Trecho do texto:
Os jovens, enfim, precisam morrer de alguma coisa. Na ausência
da crença, da política, da ideologia – palavras
que hoje trazem um perfume demodé – resta
cometer suicídio em ficção, anulando a própria
vida na consciência de um papel. Se manifestações
desta mesma malaise podem ser percebidas em filmes brasileiros
recentes como A Alegria, de Felipe Bragança e
Marina Meliande; Era Uma Vez Eu, Verônica, de Marcelo
Gomes; e Elena, de Petra Costa, é porque
o regime sensível dominante no mundo hoje é mesmo
o diagnosticado por Giorgio Agamben em seu Profanações:
vivemos a impossibilidade de profanar. Nesse sentido, é
sintomático que Entre o Amor e a Paixão tenha
uma demorada cena de vestiário, em que várias atrizes
de todas as idades e tipos físicos imagináveis aparecem
em nu frontal, e que a única coisa que gere reação
na cena seja a insistência da montagem em ficar tanto tempo
por ali. Pois se o século XX foi a era dos extremos, o
XXI se encaminha como a da conciliação cotidiana
desses extremos. E quando mesmo o mais doce desenho infantil é
violado por dentro até jorrar um chafariz de sangue, o
que resta – o filme parece nos dizer – é somente
a possibilidade do comentário, de se fazer uma festa para
comemorar a sobriedade de uma parente regada a litros de álcool,
como promessa de uma tirada cool e soberana no discurso
de agradecimento da alcoólatra. O que resta é o
cinismo.

Informações fornecidas:
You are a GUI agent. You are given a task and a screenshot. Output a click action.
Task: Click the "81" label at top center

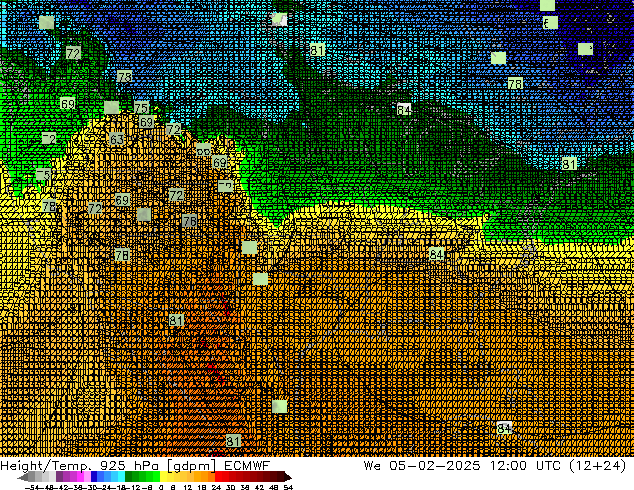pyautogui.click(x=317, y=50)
---
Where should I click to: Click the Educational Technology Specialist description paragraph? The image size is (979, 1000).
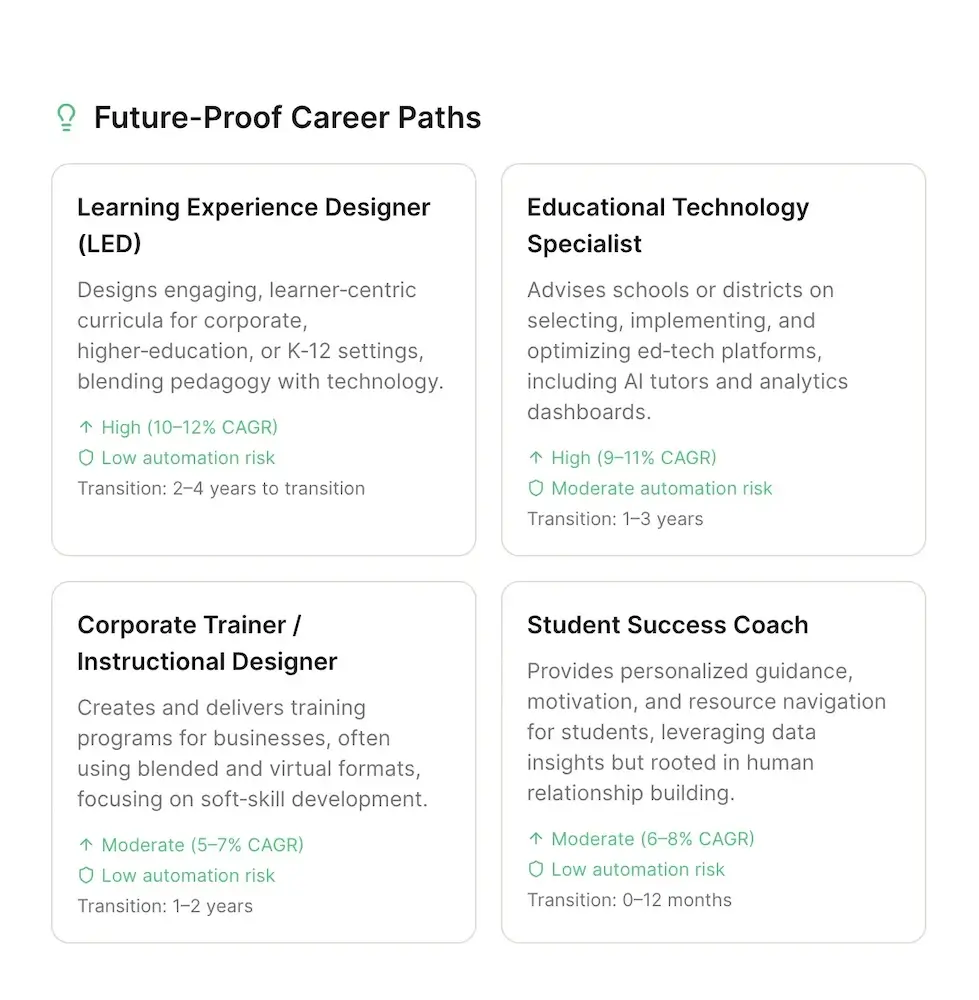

Detalhes da tarefa: Escreva a continuação do texto sobre o filme Entre o Amor e a Paixão, começando logo após a última frase. Os registros não têm nenhum papel nesta tarefa.

Resposta da tarefa:
Entre
o Amor e a Paixão ainda traz uma nova dobra nesse
cinismo. Pois se todo o discurso sobre o método leva Margot
a sair de casa e do casamento – uma pessoa pode até
adorar frango, mas não comerá frango todo dia, ela
diz – e vá viver seu novo amor, há duas cenas
nesse esperado turning point que são emblemáticas
da atitude do filme diante do porvir. A primeira é, na
verdade, uma elipse, o término de casamento nunca filmado,
relegado a uma pequena coleção de reações
de seu já ex-marido (Seth Rogen, em péssimo momento),
como um vídeo de casting. A segunda é o
grande momento dó de peito do filme, em que todo o relacionamento
de fato com Daniel (Luke Kirby) se passa em um falso plano-sequência
circular – que rima com uma cena em um parque de diversões,
em outro momento do filme – em que uma sucessão de
cenas de sexo (a dois, no chão; a dois, no colchão;
a três, com outra mulher; a três, com outro homem,
e por aí vai) mina em poucos segundos todas as fagulhas
daquele primeiro interesse do casal, até terminar em uma
cena tão cotidiana quanto qualquer uma vivida por Margot
com o ex-marido. A montagem em truque parece transformar o filme
em uma animação - mas não custa lembrar que,
poucos anos antes, uma sequência muito parecida, e das mais
deslumbrantes do cinema recente, se dava justamente em um longa
animado: a vida do casal que se passa, toda, em poucos minutos,
no inesquecível prólogo de Up, de Pete
Docter. O procedimento é o mesmo, mas o sentimento é
absolutamente inverso: os corpos se parecem bonecos, e os bonecos
se parecem corpos.
O que sobra, em um filme circular, é voltar para o começo.
E aí percebemos que aquela silhueta desfocada atrás
da fornada de cupcakes que abria o filme não era de Seth
Rogen, mas provavelmente de Luke Kirby. Ou, que seja, de um outro
homem qualquer. Não faz diferença. O que resta é
rememorar o próprio trajeto, lamentar pela maneira como
tudo poderia ter sido e nunca foi, e escrever sobre isso em um
caderno como forma de ficcionalizar o ocorrido, transformando
a vida a dois em um Paranoid Park às avessas.
E toda a trajetória, todos os caminhos, as cores, os cheiros,
os temperos, levam inevitavelmente de volta à mesma cozinha.
Margot terá de comer frango pelo resto de sua vida.